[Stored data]
—————
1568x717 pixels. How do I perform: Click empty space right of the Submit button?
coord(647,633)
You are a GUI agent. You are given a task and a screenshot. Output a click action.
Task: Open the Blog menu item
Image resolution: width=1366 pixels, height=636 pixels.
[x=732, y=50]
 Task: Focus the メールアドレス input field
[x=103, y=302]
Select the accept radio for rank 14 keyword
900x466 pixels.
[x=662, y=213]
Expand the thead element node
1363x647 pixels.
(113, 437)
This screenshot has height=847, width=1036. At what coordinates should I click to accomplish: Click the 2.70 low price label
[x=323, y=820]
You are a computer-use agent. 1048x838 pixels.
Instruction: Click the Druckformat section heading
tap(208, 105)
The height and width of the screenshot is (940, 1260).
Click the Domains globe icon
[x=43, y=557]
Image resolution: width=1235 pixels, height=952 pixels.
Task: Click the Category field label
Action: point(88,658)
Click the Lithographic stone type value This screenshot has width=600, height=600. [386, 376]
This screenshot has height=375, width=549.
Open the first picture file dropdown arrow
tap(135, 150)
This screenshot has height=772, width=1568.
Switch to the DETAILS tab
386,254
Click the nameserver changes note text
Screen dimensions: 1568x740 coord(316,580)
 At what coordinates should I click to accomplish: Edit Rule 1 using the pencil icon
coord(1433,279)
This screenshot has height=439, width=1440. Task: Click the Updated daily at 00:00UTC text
—————
Required action — Word for word, write out every record.

Result —
1568x717 pixels. How do I perform: Click empty space right of the Submit button?
coord(647,633)
You are a GUI agent. You are given a task and a screenshot. Output a click action.
Task: Open the Blog menu item
Image resolution: width=1366 pixels, height=636 pixels.
[x=732, y=50]
 Task: Focus the メールアドレス input field
[x=103, y=302]
Select the accept radio for rank 14 keyword
900x466 pixels.
[x=662, y=213]
Expand the thead element node
1363x647 pixels.
(113, 437)
This screenshot has height=847, width=1036. At what coordinates should I click to accomplish: Click the 2.70 low price label
[x=323, y=820]
You are a computer-use agent. 1048x838 pixels.
Instruction: Click the Druckformat section heading
tap(208, 105)
The height and width of the screenshot is (940, 1260).
Click the Domains globe icon
[x=43, y=557]
Image resolution: width=1235 pixels, height=952 pixels.
Task: Click the Category field label
Action: point(88,658)
Click the Lithographic stone type value This screenshot has width=600, height=600. [386, 376]
This screenshot has height=375, width=549.
Open the first picture file dropdown arrow
tap(135, 150)
This screenshot has height=772, width=1568.
Switch to the DETAILS tab
386,254
Click the nameserver changes note text
Screen dimensions: 1568x740 coord(316,580)
 At what coordinates should I click to accomplish: Edit Rule 1 using the pencil icon
coord(1433,279)
This screenshot has height=439, width=1440. Task: Click the Updated daily at 00:00UTC text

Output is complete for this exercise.